(Part of a data file)
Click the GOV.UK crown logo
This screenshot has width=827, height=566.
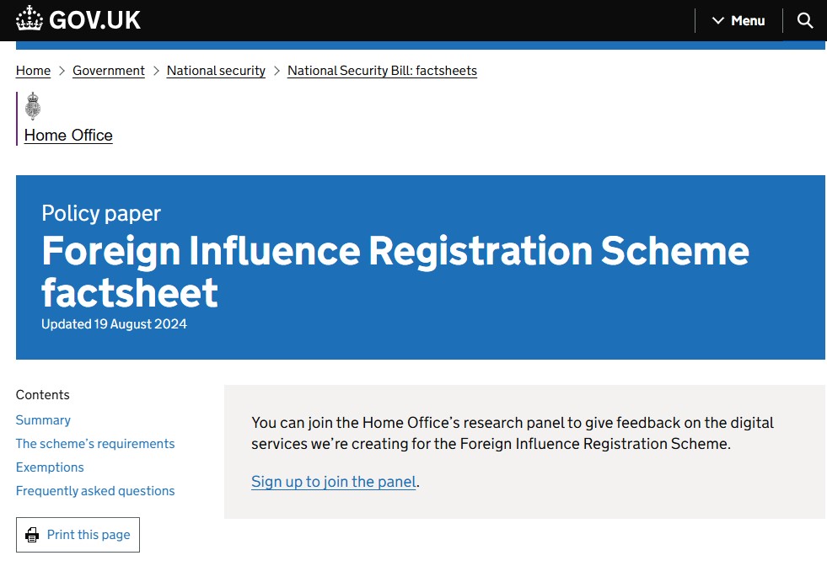coord(29,19)
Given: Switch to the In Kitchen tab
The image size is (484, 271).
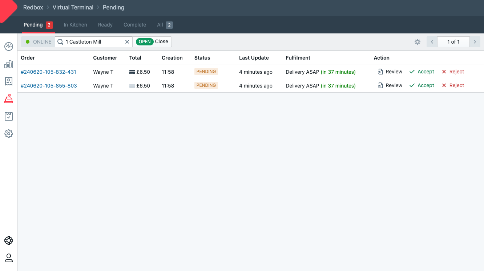Looking at the screenshot, I should pyautogui.click(x=75, y=24).
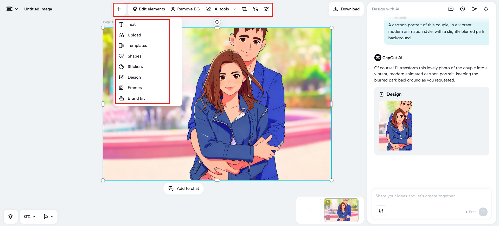Screen dimensions: 499x226
Task: Expand the pointer tool dropdown
Action: point(52,216)
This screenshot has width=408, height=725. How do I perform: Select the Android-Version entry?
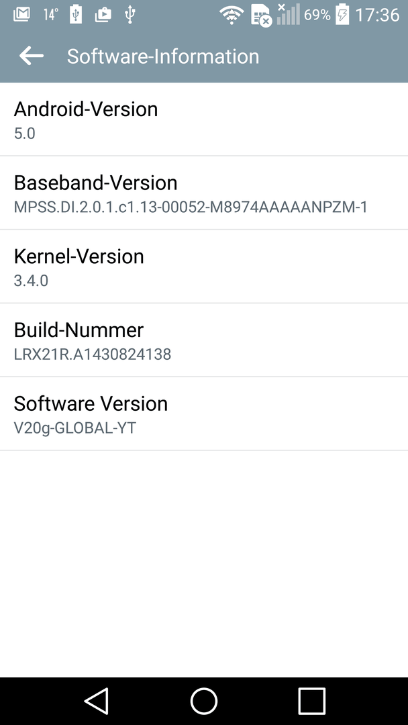[x=204, y=119]
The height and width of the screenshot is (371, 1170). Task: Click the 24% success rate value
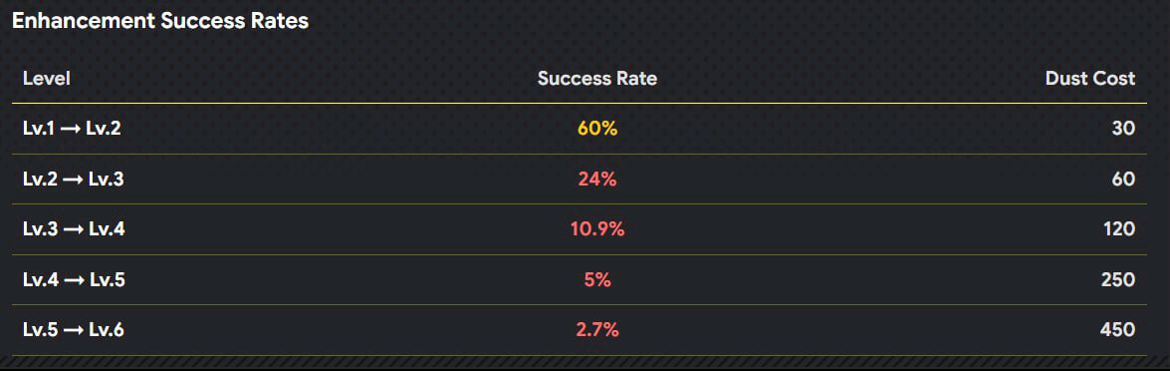pos(596,180)
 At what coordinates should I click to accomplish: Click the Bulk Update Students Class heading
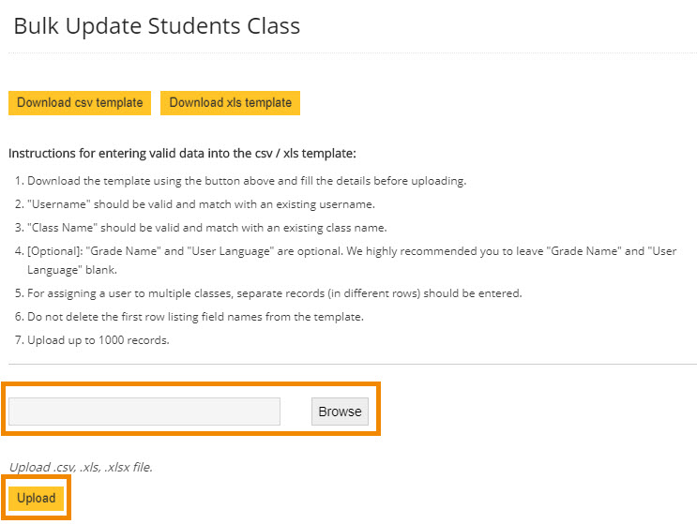[x=157, y=26]
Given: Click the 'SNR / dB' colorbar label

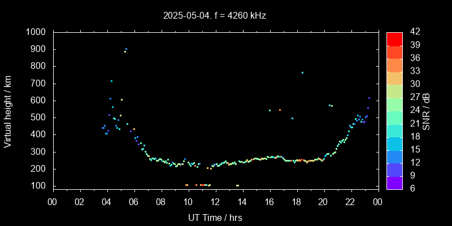Looking at the screenshot, I should point(427,111).
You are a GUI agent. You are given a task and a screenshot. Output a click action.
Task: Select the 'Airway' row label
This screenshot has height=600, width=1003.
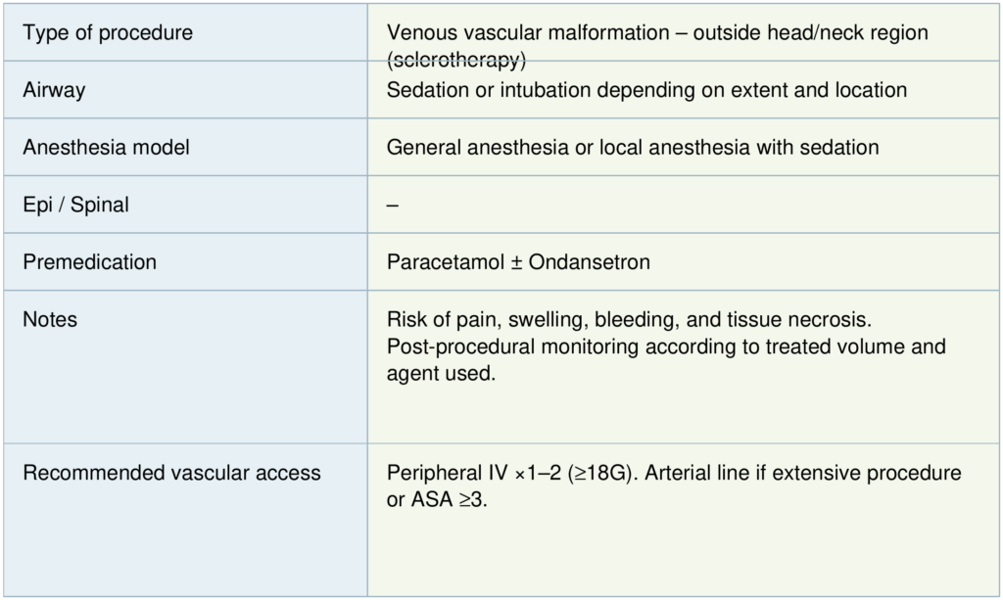(x=54, y=90)
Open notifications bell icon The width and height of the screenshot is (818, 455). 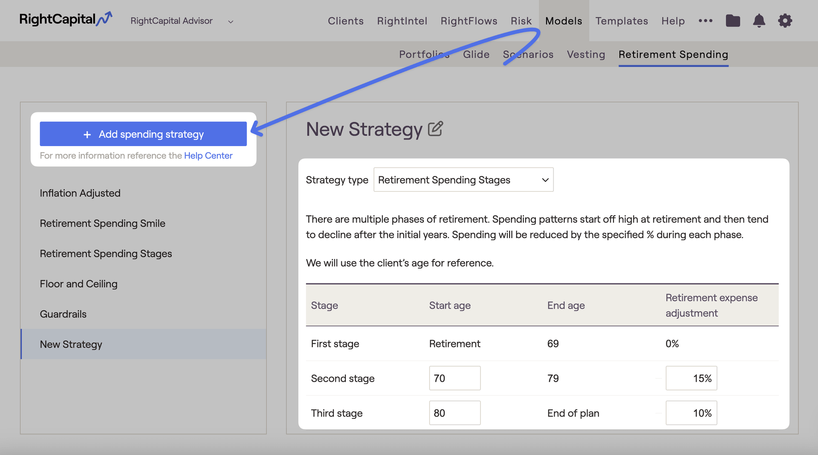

» **Written request**: Reproduce the listing from its first line through the line containing "Looking at the screenshot, I should point(427,111).", swapping "Kitchen" for "Dining" and leaving everything else unchanged. Omit the pictures.

» **Result**:
Click the GOV.UK crown logo
This screenshot has width=827, height=566.
coord(29,19)
Given: Switch to the In Dining tab
The image size is (484, 271).
Looking at the screenshot, I should pyautogui.click(x=75, y=24).
Screen dimensions: 499x226
Task: Expand the pointer tool dropdown
Action: point(52,216)
This screenshot has width=408, height=725. How do I perform: Select the Android-Version entry?
[x=204, y=119]
The height and width of the screenshot is (371, 1170). Task: Click the 24% success rate value
pos(596,180)
 At what coordinates should I click to accomplish: Click the Bulk Update Students Class heading
[x=157, y=26]
Given: Click the 'SNR / dB' colorbar label

Looking at the screenshot, I should point(427,111).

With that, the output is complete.